*SELECTED EXCERPT*.
Ryder graduated from the United States Military Academy at West Point in 1936. Among his classmates were: Creighton Abrams, Charles Billingslea, William P. Yarborough and William Westmoreland.

More than 200 soldiers volunteered to make up the first platoon of paratroopers. Ryder was selected through a competitive written exam that was scheduled to take two hours. He finished it in 45 minutes while still earning the top score. The platoon billeted at Lawson Army Air Field near Ft. Benning. Ryder is credited with creating "Ryder's Death Ride" a 34-foot tower from which trainees practiced jumping. After completing a rigorous conditioning and training program that Ryder had devised, on August 16, 1940, Ryder and ten members of his platoon made their first jump from a Douglas C-33. Ryder was the first man to exit the aircraft. The first enlisted man to jump was Pvt. William N. "Red" King. The platoon conducted its first mass jump on August 29, 1940.

*PROVIDED RECORDS*.
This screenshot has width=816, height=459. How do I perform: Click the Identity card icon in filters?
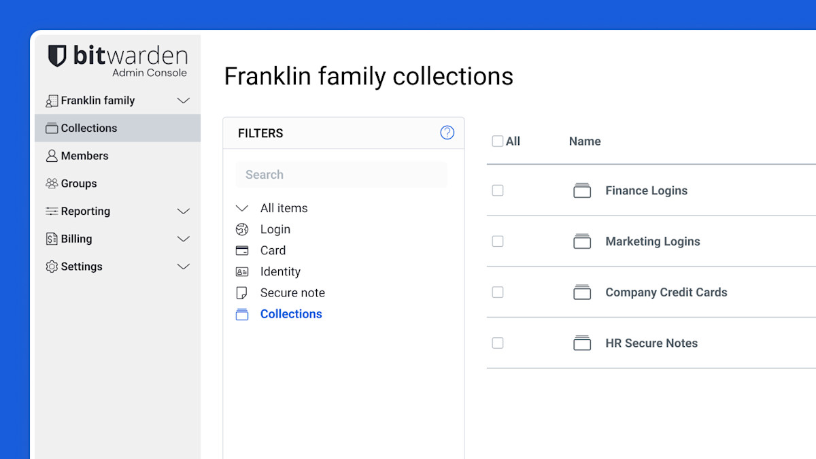point(242,271)
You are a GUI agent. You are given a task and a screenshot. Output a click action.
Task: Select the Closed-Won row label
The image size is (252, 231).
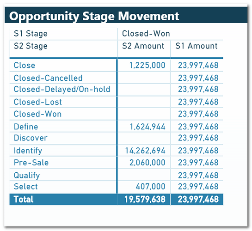(37, 114)
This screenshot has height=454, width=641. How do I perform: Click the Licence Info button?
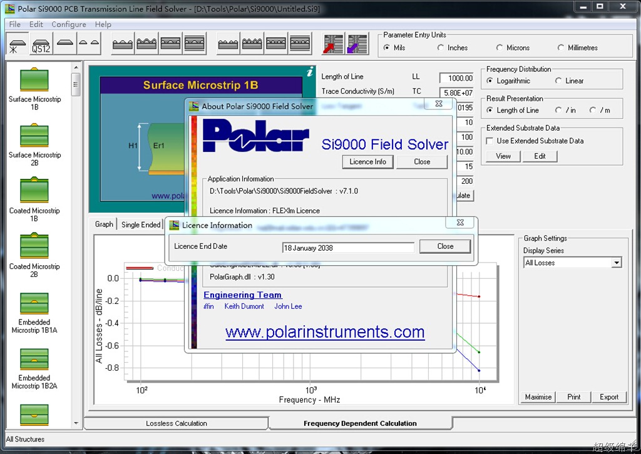368,161
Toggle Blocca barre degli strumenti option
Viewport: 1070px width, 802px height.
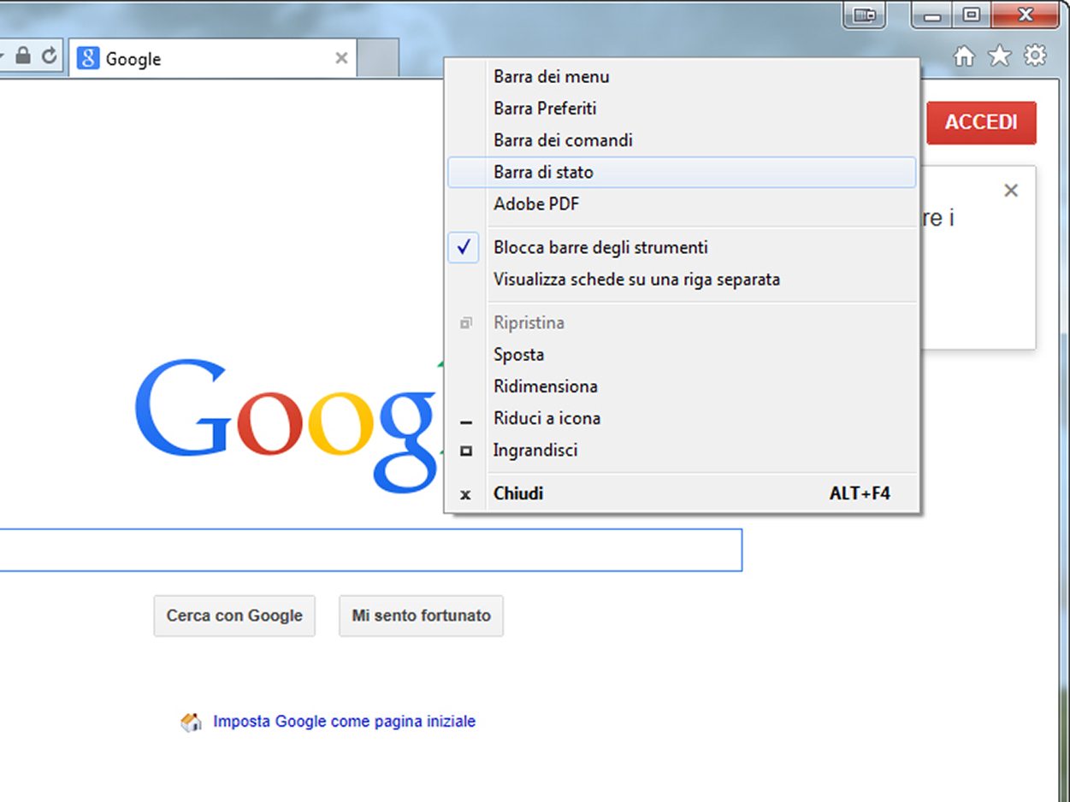click(600, 248)
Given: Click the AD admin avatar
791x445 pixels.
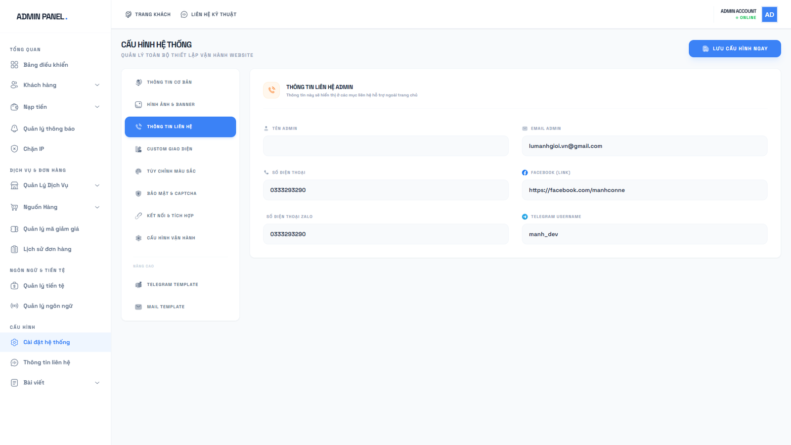Looking at the screenshot, I should click(769, 14).
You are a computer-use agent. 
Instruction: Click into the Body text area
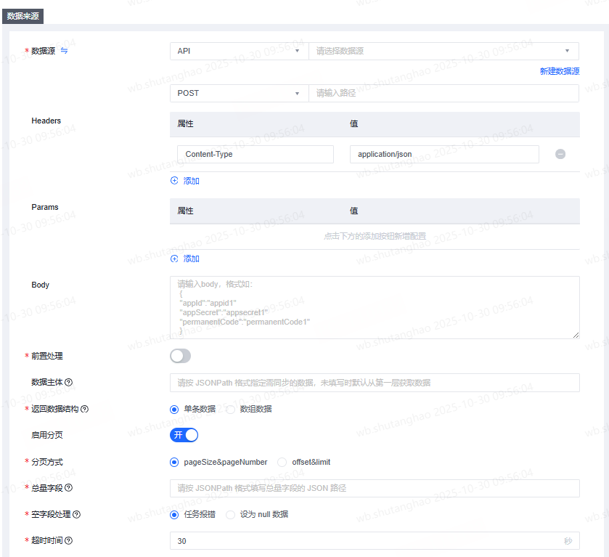pos(375,306)
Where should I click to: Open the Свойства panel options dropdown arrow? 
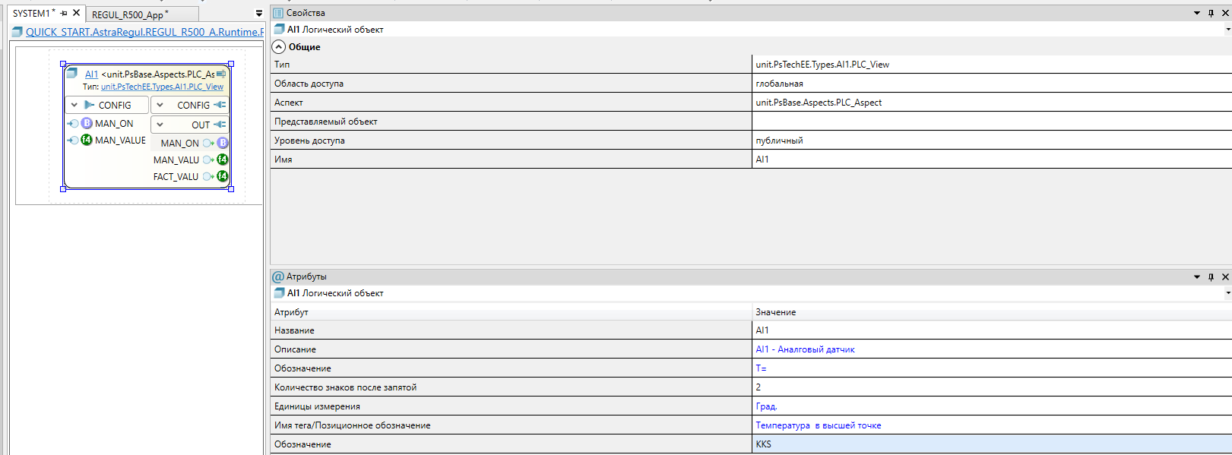[x=1197, y=13]

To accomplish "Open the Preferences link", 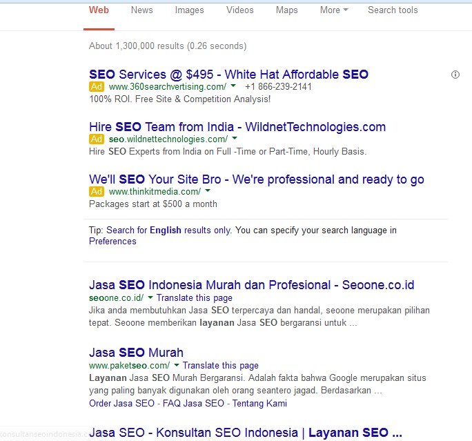I will click(x=112, y=242).
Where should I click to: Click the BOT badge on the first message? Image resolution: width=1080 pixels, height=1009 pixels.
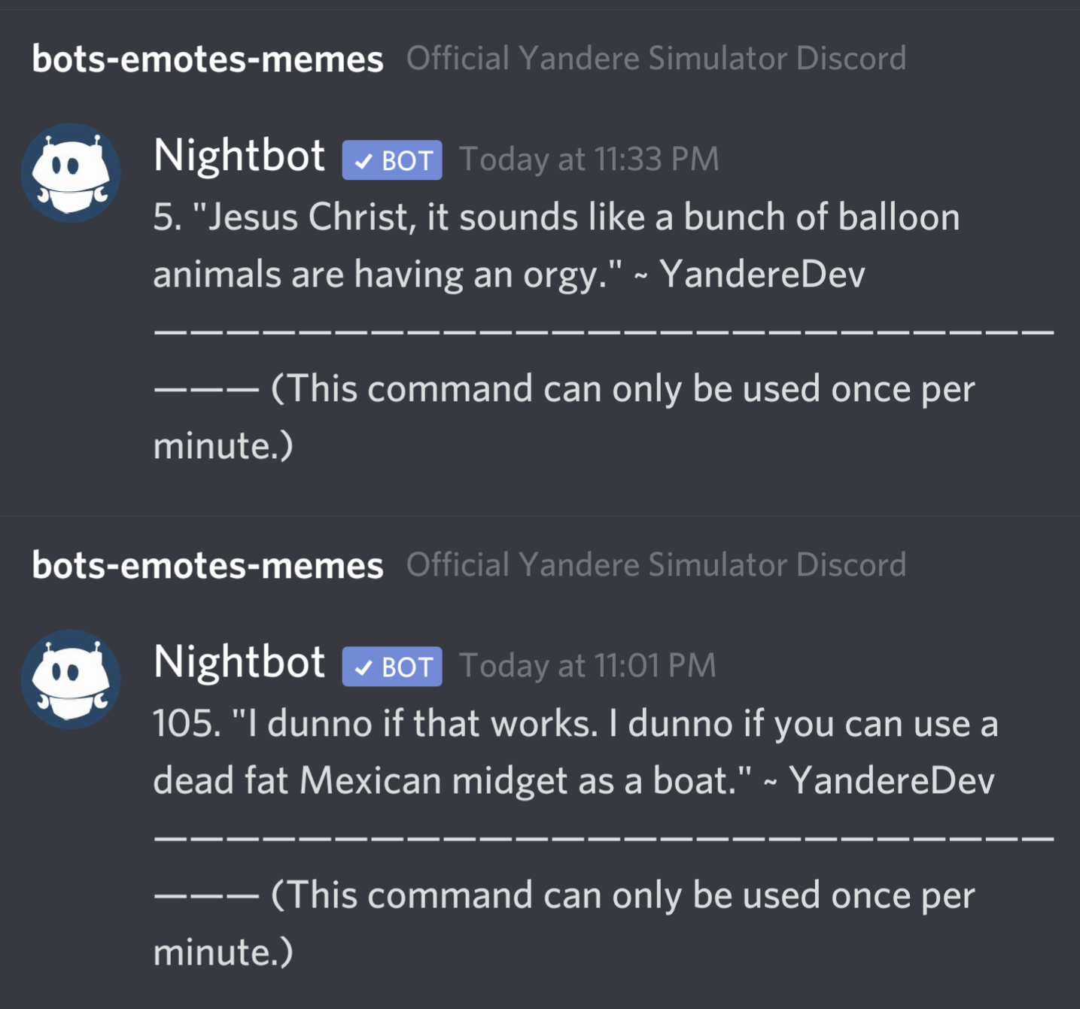(392, 160)
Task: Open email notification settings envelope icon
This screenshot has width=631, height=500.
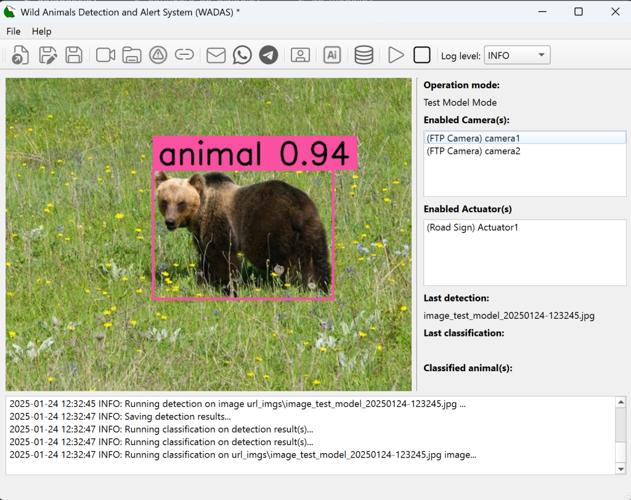Action: pos(216,55)
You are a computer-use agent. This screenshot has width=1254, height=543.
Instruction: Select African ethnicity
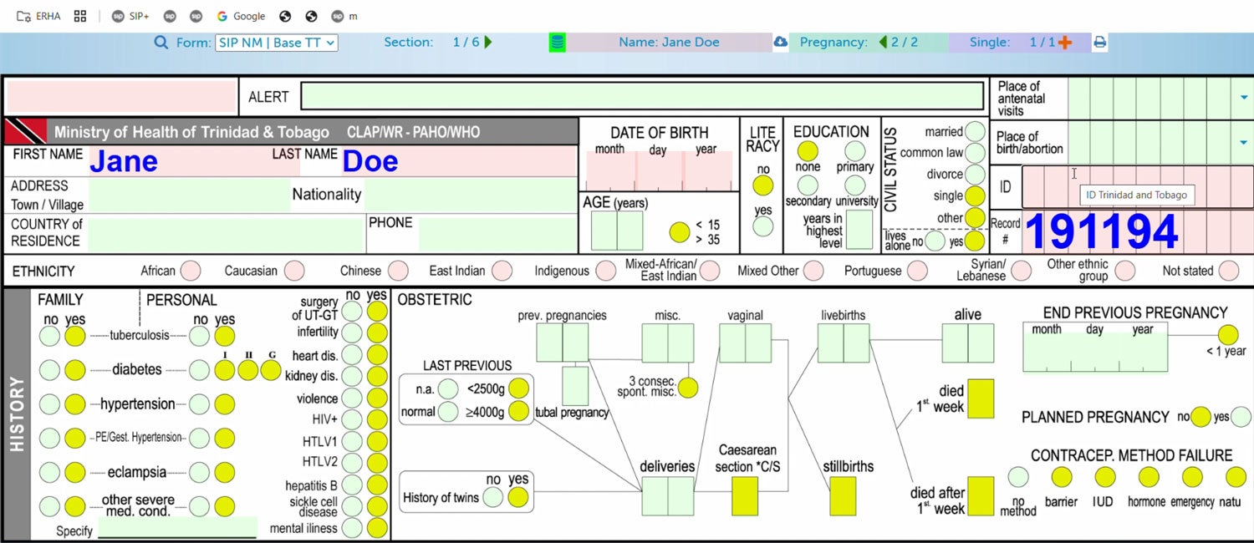[191, 271]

*WHAT THE EXERCISE ASKS*. Reproduce the passage about Ryder in full, word for word. The entries are drawn from a source unrelated to the passage about Ryder.

*RESPONSE TO THE EXERCISE*.
Ryder graduated from the United States Military Academy at West Point in 1936. Among his classmates were: Creighton Abrams, Charles Billingslea, William P. Yarborough and William Westmoreland.

More than 200 soldiers volunteered to make up the first platoon of paratroopers. Ryder was selected through a competitive written exam that was scheduled to take two hours. He finished it in 45 minutes while still earning the top score. The platoon billeted at Lawson Army Air Field near Ft. Benning. Ryder is credited with creating "Ryder's Death Ride" a 34-foot tower from which trainees practiced jumping. After completing a rigorous conditioning and training program that Ryder had devised, on August 16, 1940, Ryder and ten members of his platoon made their first jump from a Douglas C-33. Ryder was the first man to exit the aircraft. The first enlisted man to jump was Pvt. William N. "Red" King. The platoon conducted its first mass jump on August 29, 1940.